SMof2Girls's picture

BM emailed this morning .. girls apparently woke up with high fevers and won't be going to school today. That ruins any plan that DH could pick them up directly from school. If the girls are truly sick, I hope they feel better .. but I seriously doubt they are.

DH's attorney has been trying to contact BM's attorney since Monday. No response still.

MamaDuck's picture

In your OP you said that your DH sent an email outlining the last two long w/e, and that labour w/e went ahead as outlined IN THAT EMAIL??? So you can assume that she did in fact read it. (Or did your DH send your another confirmation text or email leading up to labour w/e?) Just thinking here (or though it might be a bit late).. if she knew about labour w/e because of original email, could your DH point that out to her, that b/c she knew about labour w/e plans, it's proof that she did read the email, and that he does not appreciate her going against the CO??

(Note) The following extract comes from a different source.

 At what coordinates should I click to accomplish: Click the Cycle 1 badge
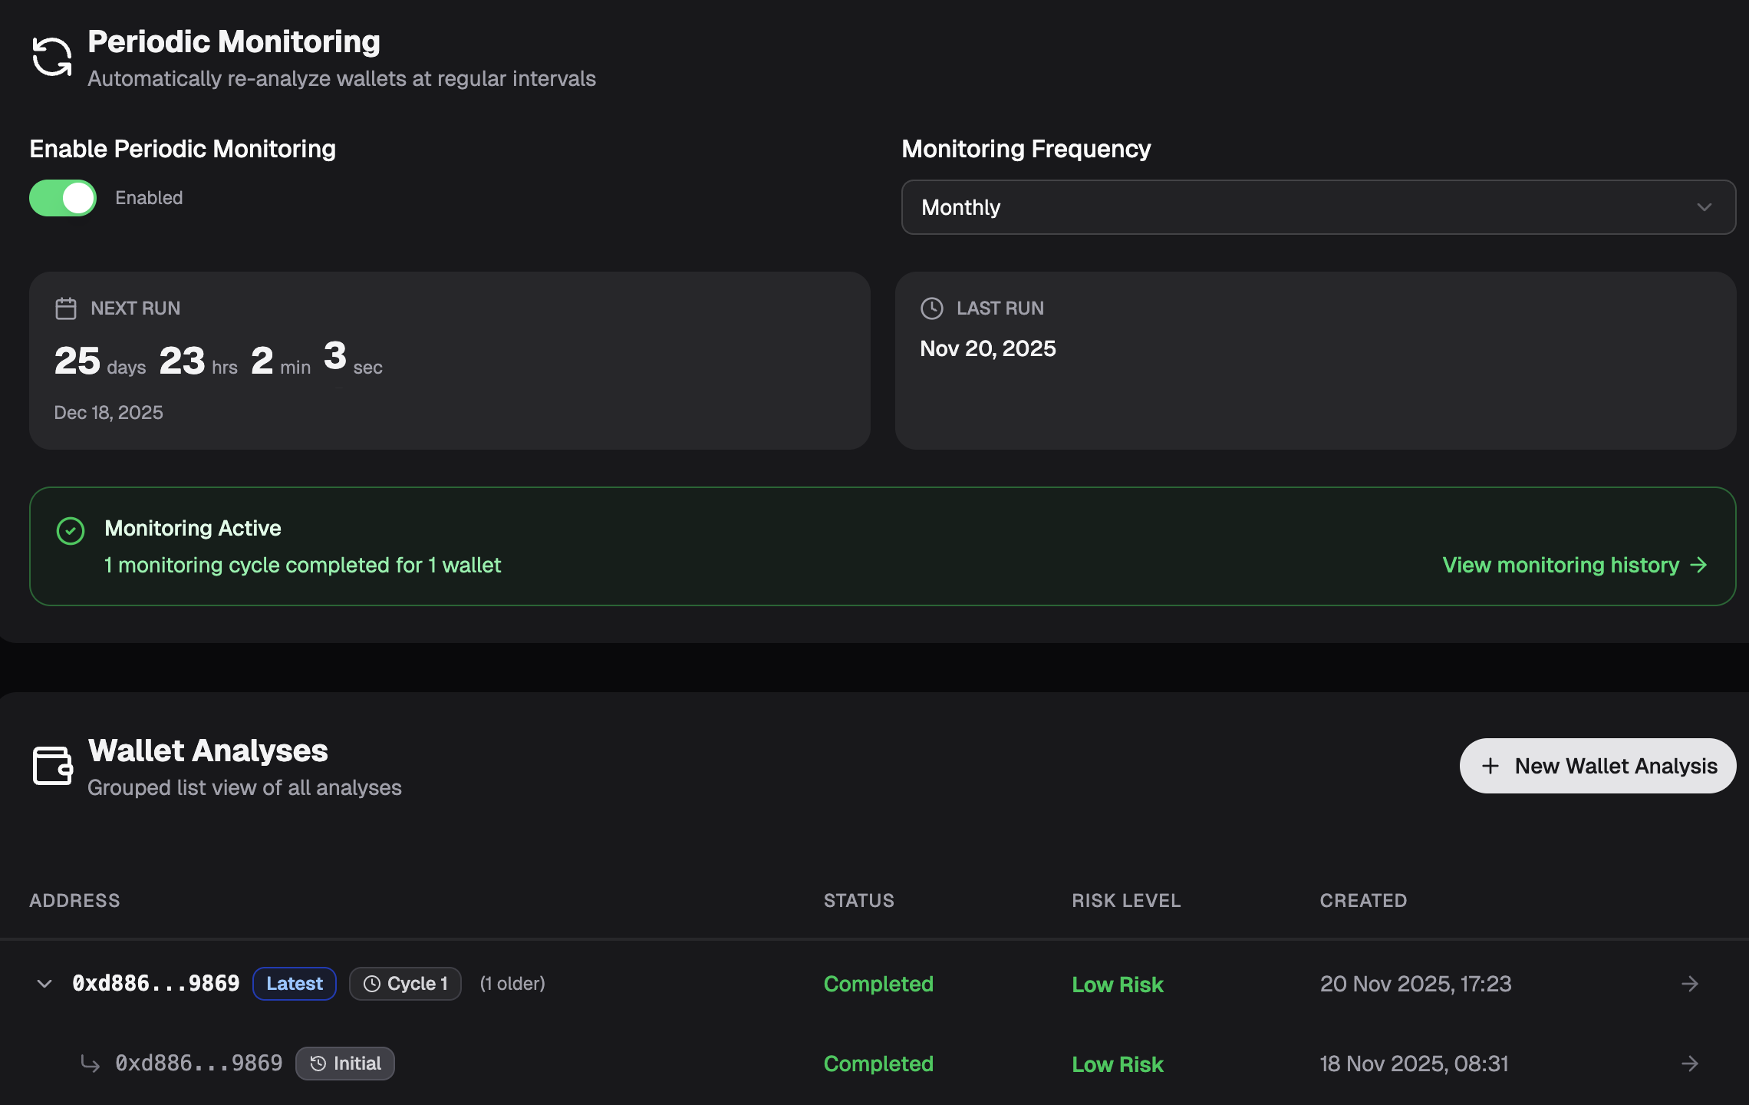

Our BM pulled the "SD is sick card" every time she knew we had fun plans for the w/e (took SO nearly 3 years to figure that out, so for the last 6 months, he no longer shares info with BM about our fun trips).

Your life is very much like ours, there's a new BM drama nearly every week, SO has a big lawyer bill b/c of it too, UGH. I hope you guys get it sorted.

SMof2Girls's picture

We know she read the email. She's claiming she never got it so she thinks she has some sort of deniability or something. Idk.

The fevers were BS. She had the kids outside at a pumpkin patch all day. It was just her way of keeping the skids home so that DH couldn't pick them up directly from school.

We don't share any plans with her unless they are related to scheduling (like informing about extended weekends) or we're required to because of distance.

PeanutandSons's picture

I call BS on the fevers. I have 4 kids in my house.....and never, NEVER, have two of the been suddenly sick on the same day.

Its always that one gets it.... Then two days later it spreads to another etc etc. Not once have I ever woken to two children too sick for school.

She was afraid that dh was going to pick them up from school.

SMof2Girls's picture

DH spoke to both of them on the phone yesterday. Apparently they spent the day at a pumpkin patch picking pumpkins and doing hay rides. When he asked SD7 if she was feeling better, she didn't even know what he was talking about.